Extract provided
Latheefa believes that following the mother’s nationality’ is “just an interpretation of the Constitution, and an archaic one at that”.

She says, “In those days, it was difficult to prove the father of the child, that is why they stipulated following the mother’s citizenship in the birth certificate. But now we have DNA testing.”

There is also Section 1(e) of Article 14, which states that every person born within the Federation who is not born a citizen of any country otherwise, is a citizen of this country by operation of law, she adds.

“This is an overriding clause to protect children from being stateless,” she says.

Another avenue for children born in Malaysia to get citizenship is through registration under Article 15A, which states “the Federal Government may in special circumstances as it thinks fit, cause any person under the age of 21 years of whose parents, one or at least (or was at death) a citizen, to be registered as a citizen”.

This, however, renders the issue of citizenship to be under the discretion of the Home Minister and at the mercy of the NRD, says human rights lawyer Annou Xavier.

“These applications also drag on, some until the child becomes over 21 and no longer qualify for the provision. I have had cases when even the paperwork is complete, they are rejected. And when we appeal to review the decision in court, we always get the same reasons for rejection – ‘mother is foreigner, child is illegitimate and minister’s decision is final’.”

According to an NRD spokesman, the citizenship of an individual is subject to the nationality and marital status of the parents at the time the child is born.

“If the child is born before the parents’ marriage is legally registered, the child’s citizenship will follow the mother’s nationality, in accordance to Section 17, Part III, Second Schedule of the Federal Constitution,” she says.

“We stress that it is the failure of the mother or parents to fulfil their responsibility in obtaining the necessary documents, such as a legal ID from the mother’s birth country, that causes the problems in their child’s citizenship status.

“Ultimately, it is important to register a marriage as it will determine the citizenship status of the children. This will prevent any issues in the future, as well as create a moral and law-abiding society,” she tells Sunday Star.

Xavier says the Malaysian Govern­ment and courts are required to comply with the Child’s Act and UN’s Convention of the Rights of the Child to place the “best interests of the child” as the “primary consideration” when making decisions and interpreting laws.

He also points to the 1962 Hansard papers which he claimed showed that the Deputy Prime Minister at that time, Tun Abdul Razak, arguing for the child’s interest to prevent statelessness when tabling the new Article 15A in Parliament.

“As Tun Abdul Razak said, ‘If the Government thinks that a child probably has no parents here, or who obviously has such attachment to the country, in such a case, possibly the Government will register him as a citizen. This is merely to give discretion to Government... in cases where the Government thinks that it is in the interest of the child and the country that the child be registered as a citizen’.”

Concurring that looking at the best interest of the child should be the governing principle, Malaysian Bar Human Rights Committee co-chairman Andrew Khoo says change is needed in the administration’s mindset and its policy regarding citizenship.

“Right now we view the undocumented children with suspicion and treat them as foreigners. We need to see them as part of our community who unfortunately, for some reason or other, do not have the necessary documents. There are a myriad of reasons why the children or parents are not properly registered,” he says. “They could be living in remote areas and are too poor to travel to town to register or had a home birth...”

If we take a more open and creative approach – less emphasis on paperwork – to the citizenship process, we can expedite their citizenship, he says.

“Don’t penalise the child for the mistake of the parents. No child should be left in this state of statelessness with no guarantee about their future. We cannot leave them living in limbo their entire lives,” says Khoo.

What the task asks
In the article on child citizenship, rewrite the section that begins with "He also points" and ends with "policy regarding citizenship.", changing "Hansard papers" to "parliamentary records".

Extracted material
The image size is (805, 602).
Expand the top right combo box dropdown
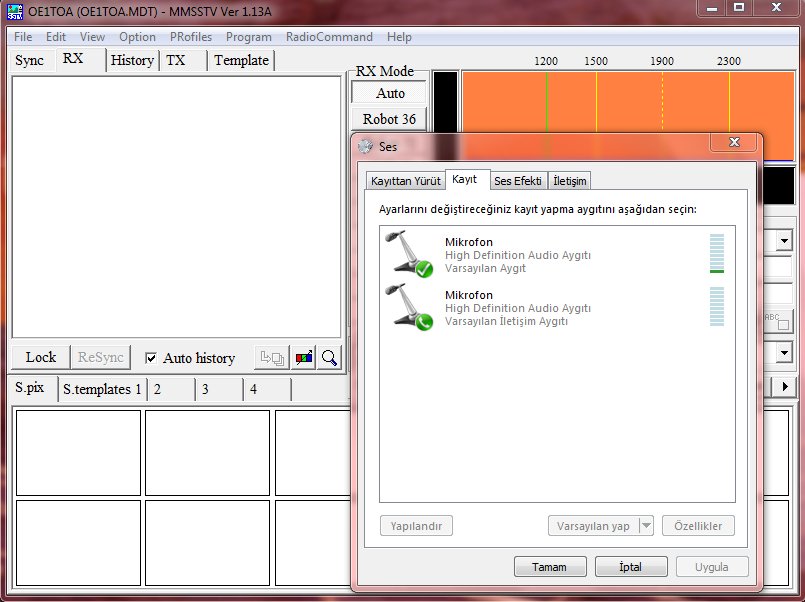coord(784,241)
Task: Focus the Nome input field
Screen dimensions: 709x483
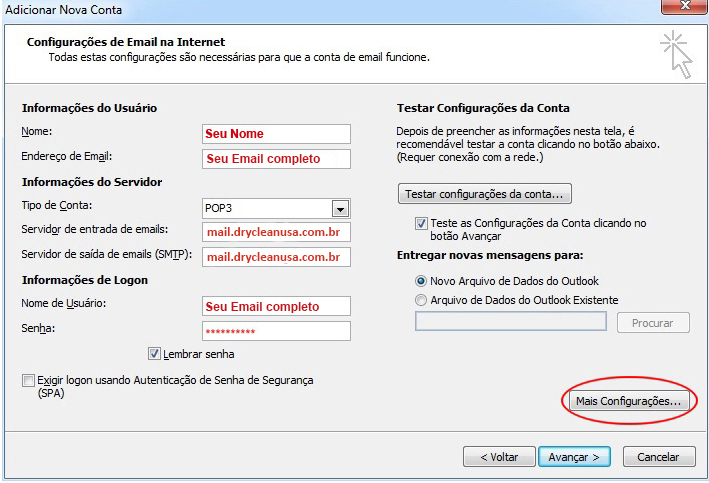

Exercise answer
He also points to the 1962 parliamentary records which he claimed showed that the Deputy Prime Minister at that time, Tun Abdul Razak, arguing for the child’s interest to prevent statelessness when tabling the new Article 15A in Parliament.

“As Tun Abdul Razak said, ‘If the Government thinks that a child probably has no parents here, or who obviously has such attachment to the country, in such a case, possibly the Government will register him as a citizen. This is merely to give discretion to Government... in cases where the Government thinks that it is in the interest of the child and the country that the child be registered as a citizen’.”

Concurring that looking at the best interest of the child should be the governing principle, Malaysian Bar Human Rights Committee co-chairman Andrew Khoo says change is needed in the administration’s mindset and its policy regarding citizenship.